The simplest substitute for gelatine, or what is virtually the
same thing, isinglass, is corn-flour. Tapioca could be used,
but corn-flour saves much trouble. Some persons may urge that
it is not fair to give the name of jelly to a corn-flour
pudding. There is, however, a very great difference between a
corn-flour pudding flavoured with orange, and what we may call
an orange jelly, in which corn-flour is only introduced, like
gelatine, for the purpose of transforming a liquid into a
solid.
We also have this advantage in using
corn-flour: it is much more simple and can be utilised for
making a very large variety of jellies, many of which,
probably, will be new even to vegetarians themselves. We are
all agreed on one point, i.e., the wholesomeness of
freshly picked ripe fruit. We will suppose the season to be
autumn and the blackberries ripe on the hedgerows, and that the
children of the family are nothing loth to gather, say, a
couple of quarts. We will now describe how to make a mould
of—
Blackberry
Jelly.—Put the blackberries in an enamelled
saucepan with a little water at the bottom, and let them
stew gently till they yield up their juice, or they can be
placed in a jar in the oven. They can now be strained
through a hair sieve, but, still better, they can be
squeezed dry in a tamis cloth. This juice should now be
sweetened, and it can be made into jelly in two ways, both
of which are perfectly lawful in vegetarian cookery. The
juice, like red currant juice, can be boiled with a large
quantity of white sugar till the jelly sets of its own
accord; in this case we should require one pound of sugar to
every pint of juice, and the result would be a blackberry
jelly like red currant jelly, more like a preserve than the
jelly we are accustomed to eat at dinner alone. For
instance, no one would care to eat a quantity of red currant
jelly like we should ordinary orange or lemon jelly—it would
be too sickly; consequently we will take a pint or a quart
of our blackberry juice only and sufficient sugar to make it
agreeably sweet without being sickly. We will boil this in a
saucepan and add a tablespoonful of corn-flour mixed with a
little cold juice to every pint to make the juice thick.

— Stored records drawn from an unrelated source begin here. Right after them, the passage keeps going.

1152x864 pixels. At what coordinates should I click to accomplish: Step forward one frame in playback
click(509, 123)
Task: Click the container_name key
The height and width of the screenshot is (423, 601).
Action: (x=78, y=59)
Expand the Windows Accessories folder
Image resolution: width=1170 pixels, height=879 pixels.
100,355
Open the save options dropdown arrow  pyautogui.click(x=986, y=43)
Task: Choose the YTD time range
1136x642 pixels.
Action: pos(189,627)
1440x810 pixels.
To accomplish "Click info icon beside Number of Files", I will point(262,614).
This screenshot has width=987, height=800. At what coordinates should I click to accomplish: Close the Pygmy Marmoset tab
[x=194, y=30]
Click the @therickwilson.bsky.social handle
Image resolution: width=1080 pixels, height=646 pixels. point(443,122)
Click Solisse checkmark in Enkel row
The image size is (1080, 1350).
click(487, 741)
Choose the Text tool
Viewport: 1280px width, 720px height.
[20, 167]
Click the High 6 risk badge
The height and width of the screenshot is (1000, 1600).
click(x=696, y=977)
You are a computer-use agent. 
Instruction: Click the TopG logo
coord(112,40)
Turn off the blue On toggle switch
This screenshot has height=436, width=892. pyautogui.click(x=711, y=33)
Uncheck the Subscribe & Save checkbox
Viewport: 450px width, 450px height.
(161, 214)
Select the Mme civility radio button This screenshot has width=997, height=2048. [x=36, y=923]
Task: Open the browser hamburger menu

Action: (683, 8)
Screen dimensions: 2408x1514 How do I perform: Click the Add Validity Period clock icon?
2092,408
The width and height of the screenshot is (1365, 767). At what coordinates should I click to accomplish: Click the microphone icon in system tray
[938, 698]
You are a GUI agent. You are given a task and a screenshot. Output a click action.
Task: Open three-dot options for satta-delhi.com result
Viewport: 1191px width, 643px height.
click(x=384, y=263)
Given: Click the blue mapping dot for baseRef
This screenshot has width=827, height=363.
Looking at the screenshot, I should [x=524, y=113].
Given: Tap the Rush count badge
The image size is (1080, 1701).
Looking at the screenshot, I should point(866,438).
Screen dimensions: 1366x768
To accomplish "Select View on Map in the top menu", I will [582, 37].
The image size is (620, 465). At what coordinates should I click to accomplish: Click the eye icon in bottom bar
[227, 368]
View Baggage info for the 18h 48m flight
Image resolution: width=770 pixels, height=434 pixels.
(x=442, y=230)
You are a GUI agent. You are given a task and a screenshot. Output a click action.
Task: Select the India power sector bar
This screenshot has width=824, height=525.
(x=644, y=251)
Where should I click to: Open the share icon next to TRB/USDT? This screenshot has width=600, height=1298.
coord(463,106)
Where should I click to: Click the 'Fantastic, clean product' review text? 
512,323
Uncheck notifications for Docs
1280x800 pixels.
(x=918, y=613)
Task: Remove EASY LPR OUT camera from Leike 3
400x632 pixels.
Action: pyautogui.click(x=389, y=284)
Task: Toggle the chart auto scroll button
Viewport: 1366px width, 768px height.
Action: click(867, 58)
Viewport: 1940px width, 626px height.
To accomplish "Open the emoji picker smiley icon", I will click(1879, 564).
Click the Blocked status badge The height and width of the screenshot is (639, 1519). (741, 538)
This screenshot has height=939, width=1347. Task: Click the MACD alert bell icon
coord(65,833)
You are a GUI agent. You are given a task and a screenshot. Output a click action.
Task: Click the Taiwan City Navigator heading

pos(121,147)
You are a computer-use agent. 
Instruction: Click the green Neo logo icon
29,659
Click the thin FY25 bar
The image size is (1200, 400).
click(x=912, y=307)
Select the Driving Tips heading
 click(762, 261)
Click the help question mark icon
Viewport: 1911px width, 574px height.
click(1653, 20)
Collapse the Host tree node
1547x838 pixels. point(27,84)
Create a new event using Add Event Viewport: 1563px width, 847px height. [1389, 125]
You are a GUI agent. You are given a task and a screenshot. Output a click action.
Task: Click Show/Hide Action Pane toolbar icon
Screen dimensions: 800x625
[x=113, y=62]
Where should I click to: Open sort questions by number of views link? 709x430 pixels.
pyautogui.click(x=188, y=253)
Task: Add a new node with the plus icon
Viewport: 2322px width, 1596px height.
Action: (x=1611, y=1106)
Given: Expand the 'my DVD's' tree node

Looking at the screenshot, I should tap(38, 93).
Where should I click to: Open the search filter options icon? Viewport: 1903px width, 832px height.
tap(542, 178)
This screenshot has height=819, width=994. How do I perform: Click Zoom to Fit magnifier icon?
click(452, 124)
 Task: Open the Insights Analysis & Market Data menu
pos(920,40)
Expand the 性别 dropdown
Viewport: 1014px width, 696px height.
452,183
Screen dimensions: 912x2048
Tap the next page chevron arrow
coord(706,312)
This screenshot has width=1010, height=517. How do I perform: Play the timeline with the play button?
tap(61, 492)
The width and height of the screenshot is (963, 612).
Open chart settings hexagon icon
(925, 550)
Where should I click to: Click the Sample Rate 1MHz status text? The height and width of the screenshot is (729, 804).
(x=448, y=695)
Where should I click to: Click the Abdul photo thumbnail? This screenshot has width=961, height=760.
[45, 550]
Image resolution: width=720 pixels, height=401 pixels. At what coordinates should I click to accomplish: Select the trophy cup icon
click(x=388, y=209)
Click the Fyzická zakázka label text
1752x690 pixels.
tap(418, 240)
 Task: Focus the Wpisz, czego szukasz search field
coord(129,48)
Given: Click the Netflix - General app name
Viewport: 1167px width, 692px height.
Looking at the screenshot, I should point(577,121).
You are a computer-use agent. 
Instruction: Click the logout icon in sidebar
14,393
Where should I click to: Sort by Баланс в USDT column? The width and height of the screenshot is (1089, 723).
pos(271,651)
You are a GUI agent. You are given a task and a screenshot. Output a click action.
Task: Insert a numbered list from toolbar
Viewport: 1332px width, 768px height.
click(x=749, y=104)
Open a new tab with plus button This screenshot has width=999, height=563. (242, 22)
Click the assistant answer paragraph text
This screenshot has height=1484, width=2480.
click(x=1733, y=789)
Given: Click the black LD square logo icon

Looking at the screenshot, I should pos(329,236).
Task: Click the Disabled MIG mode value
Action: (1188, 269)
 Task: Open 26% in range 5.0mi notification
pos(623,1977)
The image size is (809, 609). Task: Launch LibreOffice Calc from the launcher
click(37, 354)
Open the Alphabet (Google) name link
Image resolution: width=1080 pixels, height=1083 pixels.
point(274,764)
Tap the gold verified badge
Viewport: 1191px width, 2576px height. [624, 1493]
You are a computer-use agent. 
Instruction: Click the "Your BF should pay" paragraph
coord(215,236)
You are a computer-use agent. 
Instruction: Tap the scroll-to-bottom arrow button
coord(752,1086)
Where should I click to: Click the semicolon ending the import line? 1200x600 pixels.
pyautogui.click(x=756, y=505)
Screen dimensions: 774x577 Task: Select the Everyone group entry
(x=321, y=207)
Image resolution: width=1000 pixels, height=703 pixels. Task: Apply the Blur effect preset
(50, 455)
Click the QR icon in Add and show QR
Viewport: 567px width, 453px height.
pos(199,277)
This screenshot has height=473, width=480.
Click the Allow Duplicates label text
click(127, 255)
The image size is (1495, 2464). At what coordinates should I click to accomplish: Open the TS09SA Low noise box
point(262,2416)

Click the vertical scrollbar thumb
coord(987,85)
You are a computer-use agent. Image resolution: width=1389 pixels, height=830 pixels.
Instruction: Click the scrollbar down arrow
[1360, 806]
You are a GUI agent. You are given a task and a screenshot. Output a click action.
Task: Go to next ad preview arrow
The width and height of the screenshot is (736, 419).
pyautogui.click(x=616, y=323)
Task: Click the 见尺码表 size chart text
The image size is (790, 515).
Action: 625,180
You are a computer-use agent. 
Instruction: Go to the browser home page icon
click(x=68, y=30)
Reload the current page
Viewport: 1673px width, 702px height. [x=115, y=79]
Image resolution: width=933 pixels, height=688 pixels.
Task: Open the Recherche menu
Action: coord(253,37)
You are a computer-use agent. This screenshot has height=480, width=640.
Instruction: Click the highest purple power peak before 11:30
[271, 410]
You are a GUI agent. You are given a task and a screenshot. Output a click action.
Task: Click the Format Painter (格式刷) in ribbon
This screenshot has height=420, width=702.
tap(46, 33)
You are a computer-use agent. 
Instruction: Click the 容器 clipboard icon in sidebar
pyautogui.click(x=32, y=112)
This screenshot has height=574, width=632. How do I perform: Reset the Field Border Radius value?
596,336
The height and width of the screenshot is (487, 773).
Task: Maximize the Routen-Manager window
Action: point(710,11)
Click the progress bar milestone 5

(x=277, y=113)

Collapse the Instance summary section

This can be now poured into a mould or plain round basin; we
will suppose the latter. When the jelly has got quite cold
we can turn it out on to a dish, say a silver dish, with a
piece of white ornamental paper at the bottom. We now have
to ornament this mould of blackberry jelly, and, as a rule,
it will be found that no ornament can surpass natural ones.
Before boiling the blackberries for the purpose of
extracting their juice, pick out two or three dozen of the
largest and ripest, wash them and put them by with some of
the young green leaves of the blackberry plant itself, which
should be picked as nearly as possible of the same size,
and, like the blackberries, must be washed. Now place a row
of blackberry leaves round the base of the mould, with the
stalk of the leaf under the mould, and on each leaf place a
ripe blackberry touching the mould itself. Take four very
small leaves and stick them on the top of the mould, in the
centre, and put the largest and best-looking blackberry of
all upright in the centre. This dish is now pretty-looking
enough to be served on really great occasions. We consider
this dish worthy of being called blackberry jelly, and not
corn-flour pudding.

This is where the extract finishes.